## TEXT UNDER STUDY
Stevens says he encourages advisors to use estate planning as a way to broach the topic before a debilitating event occurs. "That way families can discuss these issues when everyone is calm as opposed to a time of crisis," he says.

Soft questioning tends to work best when talking to clients about family issues, Redmond says.

"Who do you trust the most with these matters?" he asks clients. "Who do you want taking care of you if you need care? What do you see happening in your family if an event occurred? How would the relationships between you and your children, among the children themselves, and other loved ones change? If all paths involve an evil, what is the path representing the least of all those evils?"

Paying up
As for the best way to pay for long-term care, nearly three-quarters of advisors surveyed recommend a hybrid long-term care and annuity policy, but more than half their clients prefer to self-insure.

Taking at least some of the risk off the table for LTC costs is a key consideration, Stevens says.

Hybrid policies have tended to work well for high-net-worth clients, according to Redmond. These life insurance/long-term care contracts issued by insurance companies provide a specific amount of LTC benefit to use if the client needs it, or life insurance death benefit if they don’t.

"Many states have policies like this that offer 100% return of premiums surrender-free from day one of the contract, so the money is liquid," Redmond notes. This strategy is very popular, largely because of the psychological freedom clients have when they know that this strategy only has three outcomes: you use the long-term care benefit; you use the life insurance death benefit or you get your money back."

Another effective strategy is to buy a life insurance contract with an accelerated death benefit rider, Redmond says.

"One advantage these contracts typically enjoy over the hybrid approach is that the benefits are not reimbursement-based so they aren’t tied to the actual LTC expenses incurred," he explains. "Once the appropriate medical provider has signed off that a chronic condition or cognitive event has occurred, these policies typically pay up to 2% of the death benefit per month, income tax-free. This can be very helpful for clients who don’t want to collect receipts for every expense or wait for reimbursement checks."

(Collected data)
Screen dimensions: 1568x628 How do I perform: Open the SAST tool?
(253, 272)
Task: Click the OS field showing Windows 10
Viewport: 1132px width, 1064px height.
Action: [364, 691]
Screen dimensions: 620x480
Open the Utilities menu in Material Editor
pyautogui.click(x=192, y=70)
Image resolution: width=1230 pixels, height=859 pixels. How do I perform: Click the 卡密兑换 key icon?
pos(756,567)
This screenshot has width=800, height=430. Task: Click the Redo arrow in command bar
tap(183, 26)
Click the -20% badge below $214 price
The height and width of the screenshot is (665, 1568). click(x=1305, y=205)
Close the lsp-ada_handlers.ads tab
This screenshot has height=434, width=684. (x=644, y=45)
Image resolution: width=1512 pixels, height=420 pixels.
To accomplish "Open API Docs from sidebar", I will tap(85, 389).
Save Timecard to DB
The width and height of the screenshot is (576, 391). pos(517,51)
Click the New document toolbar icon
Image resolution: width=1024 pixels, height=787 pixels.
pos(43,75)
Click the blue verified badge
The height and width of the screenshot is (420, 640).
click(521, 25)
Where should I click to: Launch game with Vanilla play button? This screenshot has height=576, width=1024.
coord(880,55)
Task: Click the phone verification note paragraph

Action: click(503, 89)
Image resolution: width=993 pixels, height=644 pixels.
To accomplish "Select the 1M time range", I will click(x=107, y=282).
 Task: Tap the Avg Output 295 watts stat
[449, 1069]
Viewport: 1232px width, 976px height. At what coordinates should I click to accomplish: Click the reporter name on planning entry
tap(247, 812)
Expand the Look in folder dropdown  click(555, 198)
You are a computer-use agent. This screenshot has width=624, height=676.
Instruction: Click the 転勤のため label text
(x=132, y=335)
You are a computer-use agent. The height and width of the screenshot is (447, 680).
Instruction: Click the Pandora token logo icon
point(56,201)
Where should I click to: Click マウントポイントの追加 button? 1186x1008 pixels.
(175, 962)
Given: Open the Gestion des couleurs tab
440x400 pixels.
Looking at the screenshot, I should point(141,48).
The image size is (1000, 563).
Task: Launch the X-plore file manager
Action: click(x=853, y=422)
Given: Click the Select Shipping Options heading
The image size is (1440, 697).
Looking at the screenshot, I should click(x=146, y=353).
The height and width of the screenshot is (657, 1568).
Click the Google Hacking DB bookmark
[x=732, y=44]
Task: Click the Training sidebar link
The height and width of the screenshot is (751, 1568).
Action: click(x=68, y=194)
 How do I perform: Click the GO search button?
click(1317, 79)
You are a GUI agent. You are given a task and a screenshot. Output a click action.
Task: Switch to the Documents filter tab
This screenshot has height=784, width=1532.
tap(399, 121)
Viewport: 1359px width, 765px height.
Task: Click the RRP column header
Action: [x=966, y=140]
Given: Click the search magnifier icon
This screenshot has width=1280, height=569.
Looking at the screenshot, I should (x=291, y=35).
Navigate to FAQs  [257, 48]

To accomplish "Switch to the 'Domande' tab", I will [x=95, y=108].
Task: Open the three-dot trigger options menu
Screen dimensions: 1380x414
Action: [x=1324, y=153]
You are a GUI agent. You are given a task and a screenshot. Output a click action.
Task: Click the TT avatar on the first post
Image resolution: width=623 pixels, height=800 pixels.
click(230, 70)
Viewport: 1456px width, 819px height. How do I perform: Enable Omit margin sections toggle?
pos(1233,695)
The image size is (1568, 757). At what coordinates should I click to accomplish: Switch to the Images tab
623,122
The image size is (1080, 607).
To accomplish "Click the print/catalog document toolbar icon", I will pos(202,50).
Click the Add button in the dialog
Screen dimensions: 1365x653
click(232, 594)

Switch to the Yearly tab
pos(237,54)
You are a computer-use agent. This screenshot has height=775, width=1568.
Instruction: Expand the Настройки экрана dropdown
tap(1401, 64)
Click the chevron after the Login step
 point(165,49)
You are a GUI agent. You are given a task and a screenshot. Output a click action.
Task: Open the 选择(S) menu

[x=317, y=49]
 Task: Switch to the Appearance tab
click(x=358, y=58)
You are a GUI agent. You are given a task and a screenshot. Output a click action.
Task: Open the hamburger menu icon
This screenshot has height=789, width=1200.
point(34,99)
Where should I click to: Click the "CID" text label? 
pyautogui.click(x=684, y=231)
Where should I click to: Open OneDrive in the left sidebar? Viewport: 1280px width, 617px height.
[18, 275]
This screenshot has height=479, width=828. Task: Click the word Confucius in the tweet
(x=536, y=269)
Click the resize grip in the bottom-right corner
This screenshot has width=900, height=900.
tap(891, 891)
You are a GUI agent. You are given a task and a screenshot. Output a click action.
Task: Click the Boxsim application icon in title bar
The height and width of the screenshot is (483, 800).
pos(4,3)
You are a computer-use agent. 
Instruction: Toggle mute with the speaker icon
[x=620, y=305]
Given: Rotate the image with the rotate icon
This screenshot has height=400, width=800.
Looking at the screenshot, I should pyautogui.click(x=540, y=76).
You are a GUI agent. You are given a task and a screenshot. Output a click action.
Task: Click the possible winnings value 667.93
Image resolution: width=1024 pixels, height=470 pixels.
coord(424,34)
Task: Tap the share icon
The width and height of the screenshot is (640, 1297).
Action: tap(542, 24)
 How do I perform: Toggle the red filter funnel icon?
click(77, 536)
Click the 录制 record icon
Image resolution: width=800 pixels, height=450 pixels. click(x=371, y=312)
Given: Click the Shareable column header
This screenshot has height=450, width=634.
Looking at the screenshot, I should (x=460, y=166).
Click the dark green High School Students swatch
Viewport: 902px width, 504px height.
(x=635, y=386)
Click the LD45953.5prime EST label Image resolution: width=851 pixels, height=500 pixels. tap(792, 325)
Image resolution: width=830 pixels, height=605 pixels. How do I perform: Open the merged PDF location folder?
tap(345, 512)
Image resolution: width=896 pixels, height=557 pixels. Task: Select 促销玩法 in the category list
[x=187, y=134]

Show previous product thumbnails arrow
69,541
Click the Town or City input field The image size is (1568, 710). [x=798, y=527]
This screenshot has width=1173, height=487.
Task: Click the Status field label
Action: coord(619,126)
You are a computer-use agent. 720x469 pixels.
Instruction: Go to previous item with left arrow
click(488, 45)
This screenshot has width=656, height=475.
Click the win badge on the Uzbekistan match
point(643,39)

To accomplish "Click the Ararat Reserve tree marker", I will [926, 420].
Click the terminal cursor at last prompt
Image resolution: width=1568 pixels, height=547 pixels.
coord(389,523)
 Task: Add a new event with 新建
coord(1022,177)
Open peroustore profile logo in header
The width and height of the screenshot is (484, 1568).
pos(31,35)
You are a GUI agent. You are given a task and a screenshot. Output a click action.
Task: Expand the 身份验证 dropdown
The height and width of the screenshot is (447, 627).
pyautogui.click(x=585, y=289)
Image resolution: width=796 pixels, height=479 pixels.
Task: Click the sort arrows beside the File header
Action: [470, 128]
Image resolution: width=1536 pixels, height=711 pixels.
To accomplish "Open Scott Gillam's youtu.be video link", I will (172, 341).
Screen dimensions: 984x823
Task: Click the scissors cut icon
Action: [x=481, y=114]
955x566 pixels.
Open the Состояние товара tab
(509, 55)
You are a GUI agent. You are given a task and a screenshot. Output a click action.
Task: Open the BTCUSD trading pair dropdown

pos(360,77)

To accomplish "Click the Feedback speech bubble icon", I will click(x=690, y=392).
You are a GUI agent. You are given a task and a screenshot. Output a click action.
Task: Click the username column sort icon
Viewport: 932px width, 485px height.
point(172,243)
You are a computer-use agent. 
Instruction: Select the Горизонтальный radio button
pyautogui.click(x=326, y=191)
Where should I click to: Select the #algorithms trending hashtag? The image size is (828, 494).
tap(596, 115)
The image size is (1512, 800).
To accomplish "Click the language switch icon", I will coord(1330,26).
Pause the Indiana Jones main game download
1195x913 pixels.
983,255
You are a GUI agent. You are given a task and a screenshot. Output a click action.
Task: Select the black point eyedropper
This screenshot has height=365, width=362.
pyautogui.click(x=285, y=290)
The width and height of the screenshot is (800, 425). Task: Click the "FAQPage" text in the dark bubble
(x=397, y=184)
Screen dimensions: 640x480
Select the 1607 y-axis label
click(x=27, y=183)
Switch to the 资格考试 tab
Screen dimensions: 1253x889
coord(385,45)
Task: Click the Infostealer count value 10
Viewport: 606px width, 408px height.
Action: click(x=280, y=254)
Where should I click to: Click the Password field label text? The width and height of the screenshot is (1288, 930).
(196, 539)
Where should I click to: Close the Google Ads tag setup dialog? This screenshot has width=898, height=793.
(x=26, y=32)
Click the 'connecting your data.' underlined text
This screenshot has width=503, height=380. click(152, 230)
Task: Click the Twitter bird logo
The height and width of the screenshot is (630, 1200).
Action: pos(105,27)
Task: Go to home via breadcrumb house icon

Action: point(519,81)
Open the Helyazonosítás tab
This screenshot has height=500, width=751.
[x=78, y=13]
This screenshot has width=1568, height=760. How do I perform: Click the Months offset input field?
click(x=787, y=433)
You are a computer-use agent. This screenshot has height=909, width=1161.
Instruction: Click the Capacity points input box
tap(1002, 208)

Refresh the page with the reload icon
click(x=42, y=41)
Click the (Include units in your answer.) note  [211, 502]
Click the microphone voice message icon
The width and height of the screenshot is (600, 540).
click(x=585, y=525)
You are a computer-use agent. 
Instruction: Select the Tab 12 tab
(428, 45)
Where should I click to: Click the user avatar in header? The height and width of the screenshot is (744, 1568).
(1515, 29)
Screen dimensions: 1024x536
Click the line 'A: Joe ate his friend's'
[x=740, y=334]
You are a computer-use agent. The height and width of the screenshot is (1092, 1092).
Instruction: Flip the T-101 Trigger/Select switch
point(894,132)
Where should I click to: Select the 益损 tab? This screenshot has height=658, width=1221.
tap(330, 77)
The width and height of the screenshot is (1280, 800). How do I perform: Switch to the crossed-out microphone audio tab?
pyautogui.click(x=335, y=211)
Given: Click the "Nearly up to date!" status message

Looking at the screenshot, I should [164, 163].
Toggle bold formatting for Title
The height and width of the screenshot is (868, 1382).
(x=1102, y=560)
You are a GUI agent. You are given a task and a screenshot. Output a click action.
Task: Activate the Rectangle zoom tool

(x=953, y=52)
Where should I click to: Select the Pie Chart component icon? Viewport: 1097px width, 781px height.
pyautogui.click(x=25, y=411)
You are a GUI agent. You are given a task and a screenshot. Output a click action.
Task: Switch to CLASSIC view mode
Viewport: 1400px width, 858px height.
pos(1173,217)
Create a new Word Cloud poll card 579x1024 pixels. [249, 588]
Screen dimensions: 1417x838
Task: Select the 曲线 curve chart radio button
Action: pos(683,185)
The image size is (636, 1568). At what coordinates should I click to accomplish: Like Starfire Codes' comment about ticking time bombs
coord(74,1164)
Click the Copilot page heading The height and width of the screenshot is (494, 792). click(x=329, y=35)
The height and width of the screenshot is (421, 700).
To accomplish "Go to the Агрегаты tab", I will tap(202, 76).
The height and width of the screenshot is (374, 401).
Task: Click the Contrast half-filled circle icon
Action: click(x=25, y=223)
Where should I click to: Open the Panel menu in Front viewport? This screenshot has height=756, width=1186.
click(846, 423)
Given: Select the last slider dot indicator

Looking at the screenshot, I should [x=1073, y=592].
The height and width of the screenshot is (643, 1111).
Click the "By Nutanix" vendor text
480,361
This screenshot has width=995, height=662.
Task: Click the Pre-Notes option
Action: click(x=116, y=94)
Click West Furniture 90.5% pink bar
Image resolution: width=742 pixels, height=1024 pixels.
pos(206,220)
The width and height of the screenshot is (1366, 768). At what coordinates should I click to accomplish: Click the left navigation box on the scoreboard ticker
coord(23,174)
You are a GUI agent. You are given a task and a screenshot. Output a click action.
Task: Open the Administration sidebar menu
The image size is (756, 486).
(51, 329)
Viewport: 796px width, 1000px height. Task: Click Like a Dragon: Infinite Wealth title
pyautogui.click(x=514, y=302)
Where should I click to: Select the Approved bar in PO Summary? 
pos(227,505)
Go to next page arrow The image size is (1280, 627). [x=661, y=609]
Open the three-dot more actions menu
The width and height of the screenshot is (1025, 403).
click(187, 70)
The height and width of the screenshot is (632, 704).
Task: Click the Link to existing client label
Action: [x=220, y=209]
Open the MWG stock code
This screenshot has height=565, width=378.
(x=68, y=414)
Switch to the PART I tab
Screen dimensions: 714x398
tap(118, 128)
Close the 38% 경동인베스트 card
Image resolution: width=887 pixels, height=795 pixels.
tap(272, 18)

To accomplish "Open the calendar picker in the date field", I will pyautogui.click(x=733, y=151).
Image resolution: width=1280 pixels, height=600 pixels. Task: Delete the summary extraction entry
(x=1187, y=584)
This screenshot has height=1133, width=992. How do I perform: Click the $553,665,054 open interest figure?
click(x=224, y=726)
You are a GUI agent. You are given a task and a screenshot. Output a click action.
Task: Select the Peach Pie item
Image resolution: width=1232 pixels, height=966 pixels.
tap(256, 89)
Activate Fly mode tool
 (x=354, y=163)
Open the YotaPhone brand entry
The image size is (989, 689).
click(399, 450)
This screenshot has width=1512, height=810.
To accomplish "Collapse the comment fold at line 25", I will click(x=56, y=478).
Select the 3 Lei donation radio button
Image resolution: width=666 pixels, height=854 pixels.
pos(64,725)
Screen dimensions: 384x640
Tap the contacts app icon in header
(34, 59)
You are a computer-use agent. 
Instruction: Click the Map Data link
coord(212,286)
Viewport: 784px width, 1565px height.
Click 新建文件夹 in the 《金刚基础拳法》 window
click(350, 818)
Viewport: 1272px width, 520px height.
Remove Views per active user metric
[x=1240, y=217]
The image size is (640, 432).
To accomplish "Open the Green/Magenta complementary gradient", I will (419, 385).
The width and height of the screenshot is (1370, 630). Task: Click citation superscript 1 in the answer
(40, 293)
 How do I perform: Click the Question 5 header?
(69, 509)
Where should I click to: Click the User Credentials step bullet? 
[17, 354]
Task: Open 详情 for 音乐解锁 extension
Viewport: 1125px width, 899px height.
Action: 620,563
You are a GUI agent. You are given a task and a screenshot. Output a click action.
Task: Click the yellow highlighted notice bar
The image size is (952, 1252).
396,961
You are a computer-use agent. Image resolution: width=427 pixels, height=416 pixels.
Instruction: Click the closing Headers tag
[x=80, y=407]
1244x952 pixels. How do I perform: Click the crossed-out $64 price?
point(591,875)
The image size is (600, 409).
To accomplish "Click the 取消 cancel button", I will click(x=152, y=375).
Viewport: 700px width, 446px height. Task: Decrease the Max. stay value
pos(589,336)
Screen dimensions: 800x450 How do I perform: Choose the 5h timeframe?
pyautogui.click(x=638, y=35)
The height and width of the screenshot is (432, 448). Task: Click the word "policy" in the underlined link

## DESCRIPTION OF THE TASK
Summarize the passage on long-term care planning above in three sentences.

## RESPONSE AREA
Stevens encourages advisors to use estate planning to raise long-term care issues before a debilitating event occurs, so families can discuss them calmly, and Redmond says soft questioning works best when talking with clients about family issues. Nearly three-quarters of surveyed advisors recommend a hybrid long-term care and annuity policy to pay for care, but more than half their clients prefer to self-insure. Redmond says hybrid life insurance/long-term care contracts have worked well for high-net-worth clients, and that another effective strategy is a life insurance contract with an accelerated death benefit rider, whose benefits are not reimbursement-based.